• _ACTIVITY_:
Can you copy out the data exactly? Leave the images out.
== == ==
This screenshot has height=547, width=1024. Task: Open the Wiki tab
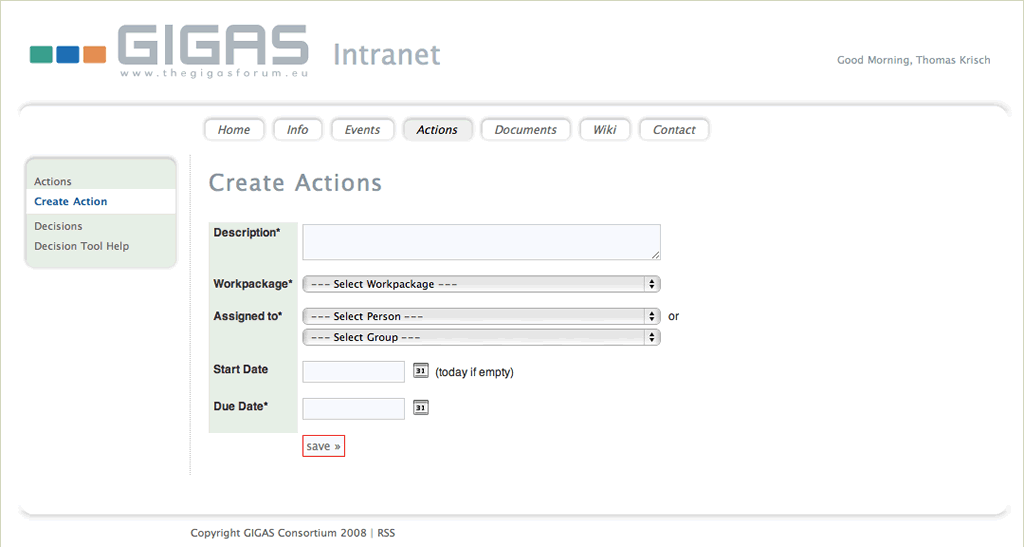coord(604,130)
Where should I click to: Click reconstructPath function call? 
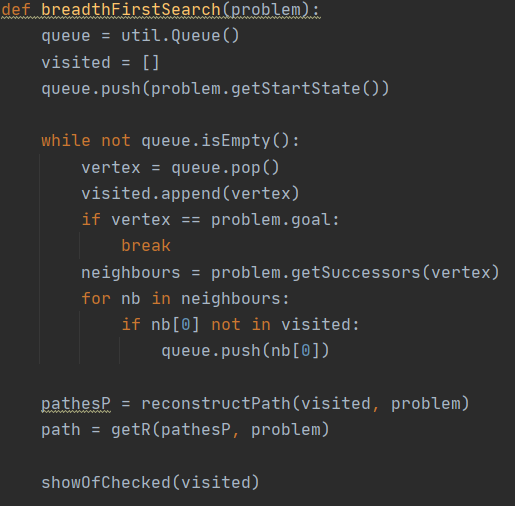pyautogui.click(x=216, y=404)
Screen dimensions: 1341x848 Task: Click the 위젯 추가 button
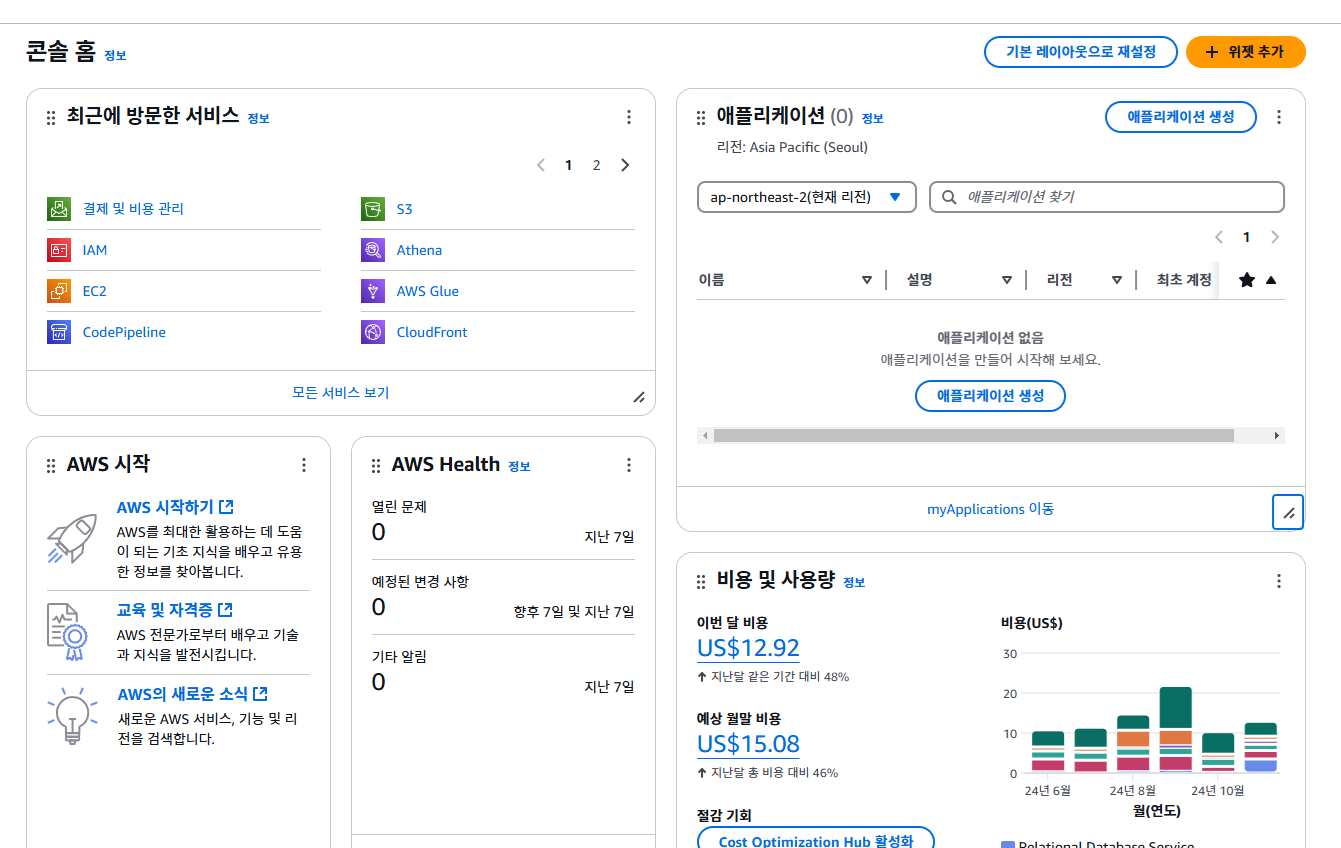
== == ==
• _ANSWER AREA_:
This screenshot has height=547, width=1024. Task: Open the Wiki tab
coord(604,130)
Where should I click to: Click reconstructPath function call? 
pyautogui.click(x=216, y=404)
Screen dimensions: 1341x848 Task: Click the 위젯 추가 button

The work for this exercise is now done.